▸ **Assigned task**
Copy exactly. Begin at the line containing "Where should I click to: Select Estética" and stop at the last line of the entries, omitting any pictures.

▸ **Data for this task**
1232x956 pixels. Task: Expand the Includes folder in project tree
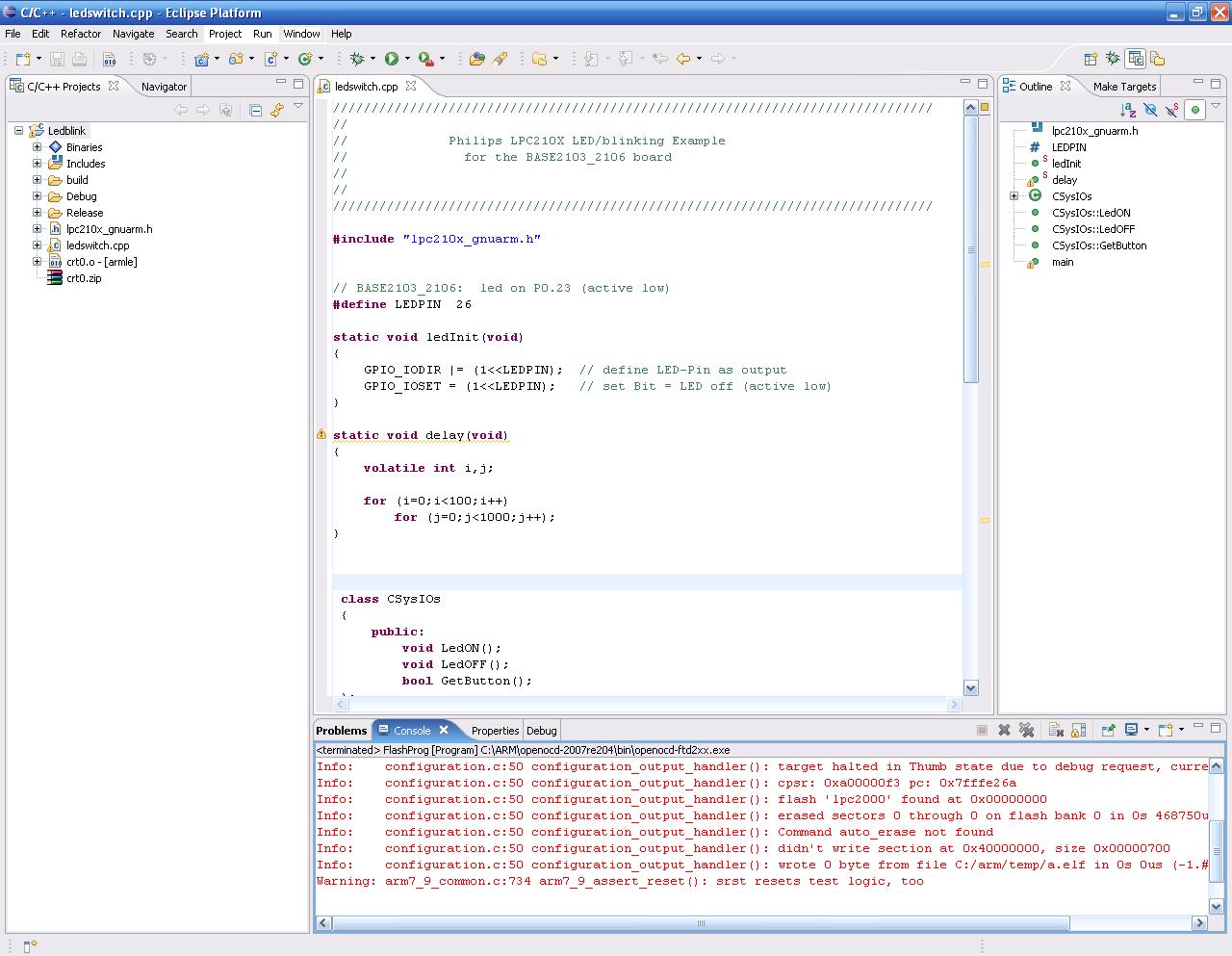point(38,164)
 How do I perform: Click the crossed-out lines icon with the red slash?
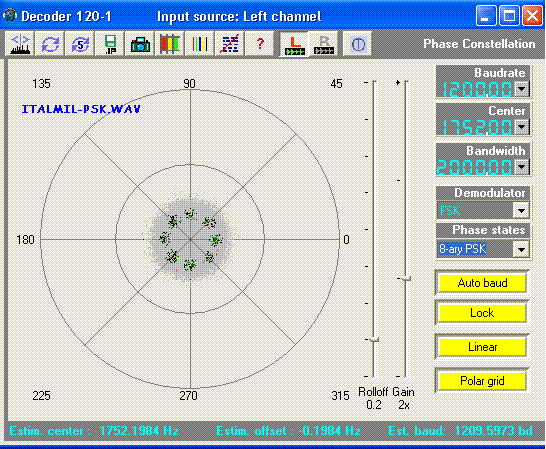(x=229, y=44)
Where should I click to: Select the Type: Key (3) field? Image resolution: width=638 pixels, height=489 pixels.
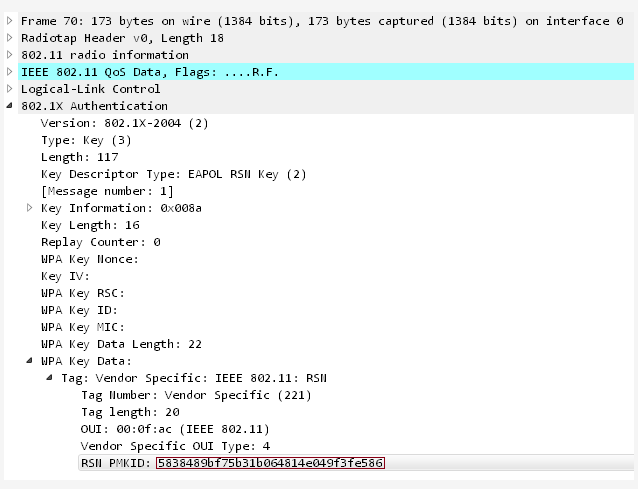85,140
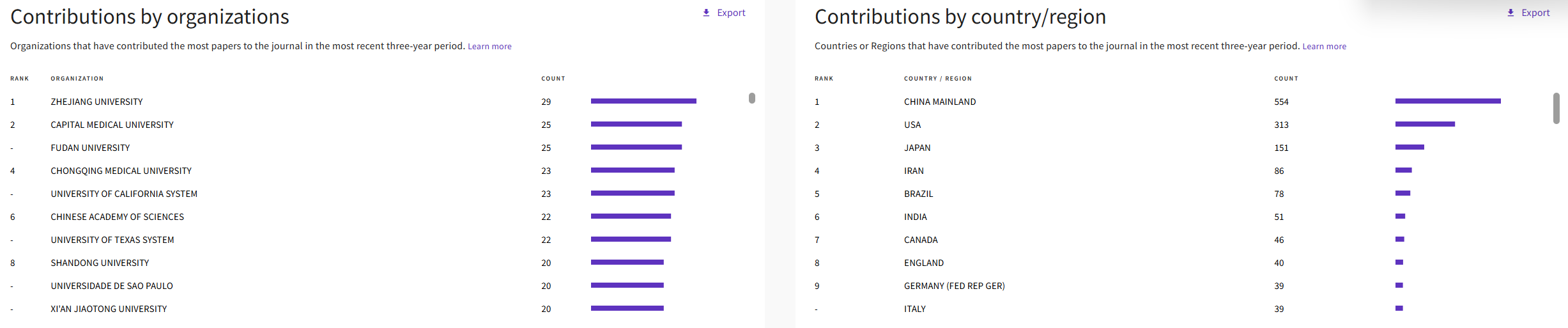Click the COUNT header in country table
This screenshot has width=1568, height=328.
(1286, 79)
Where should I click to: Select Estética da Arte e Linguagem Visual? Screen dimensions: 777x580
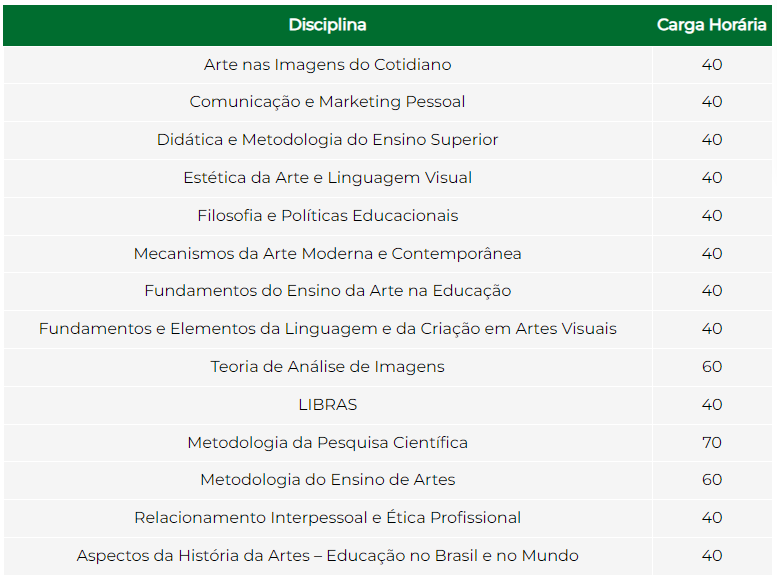point(328,177)
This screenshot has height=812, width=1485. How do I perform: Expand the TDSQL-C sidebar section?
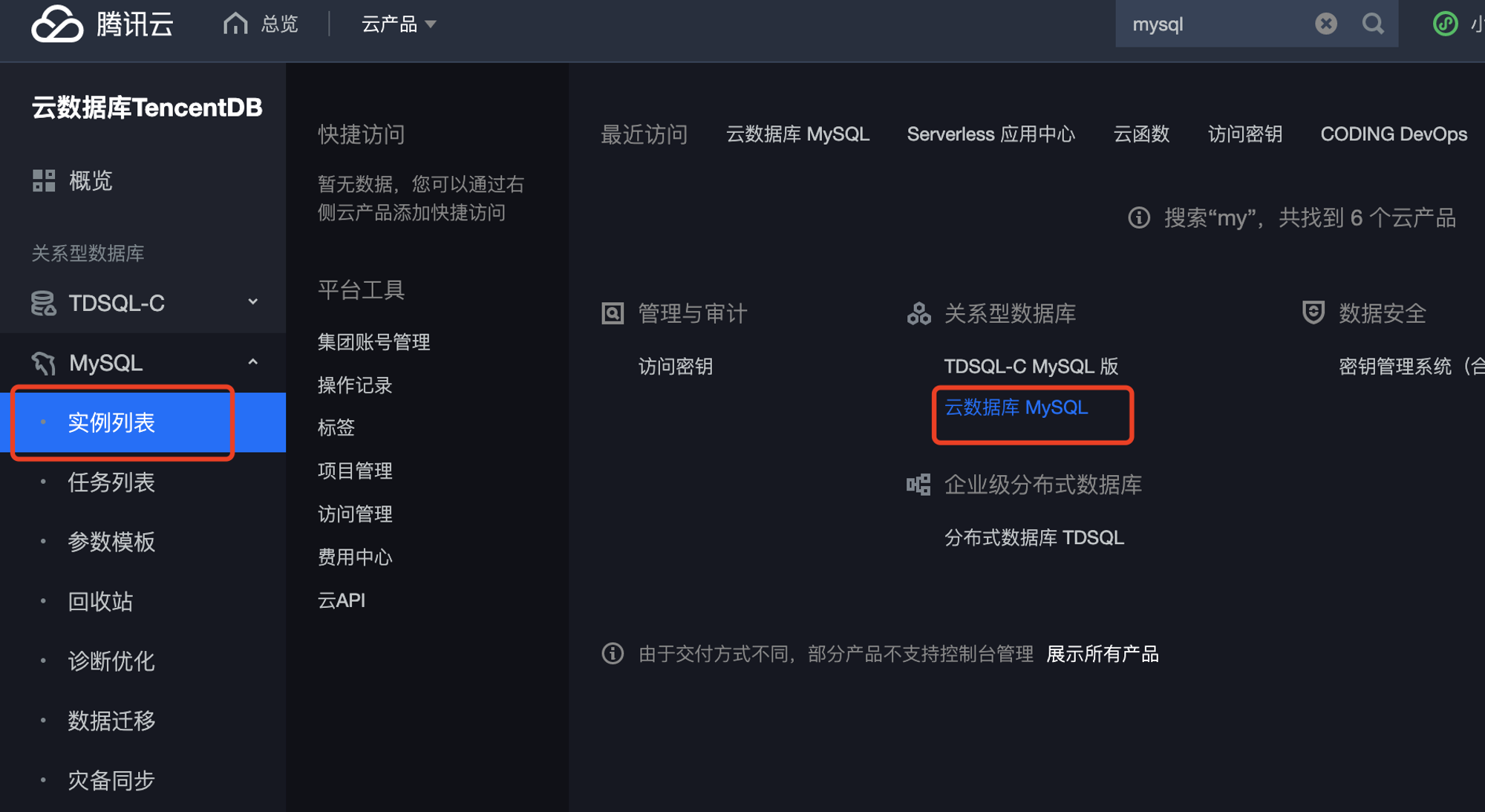[x=252, y=302]
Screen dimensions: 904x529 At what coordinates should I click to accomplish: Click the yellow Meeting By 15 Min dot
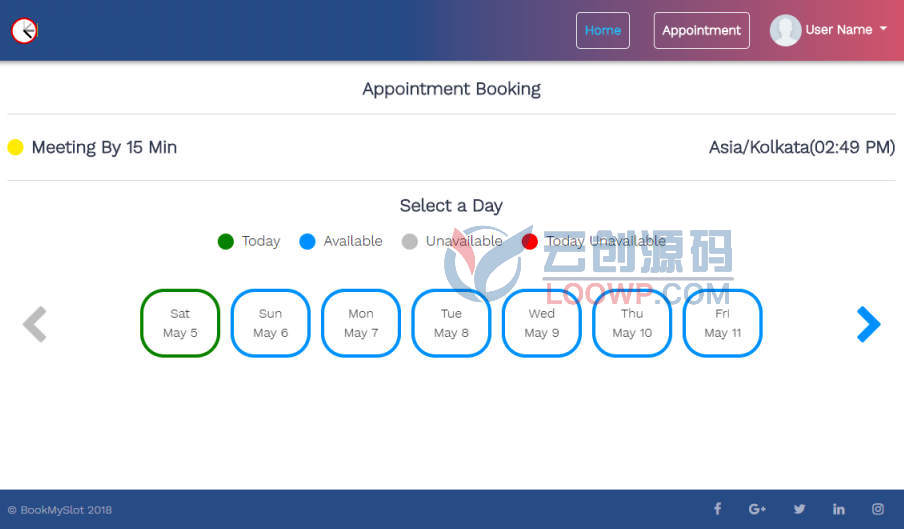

▸ **Result for this task**
Where should I click to: Select Estética da Arte e Linguagem Visual? Screen dimensions: 777x580
point(328,177)
This screenshot has height=812, width=1485. How do I perform: Expand the TDSQL-C sidebar section?
[x=252, y=302]
Screen dimensions: 904x529 At what coordinates should I click to accomplish: Click the yellow Meeting By 15 Min dot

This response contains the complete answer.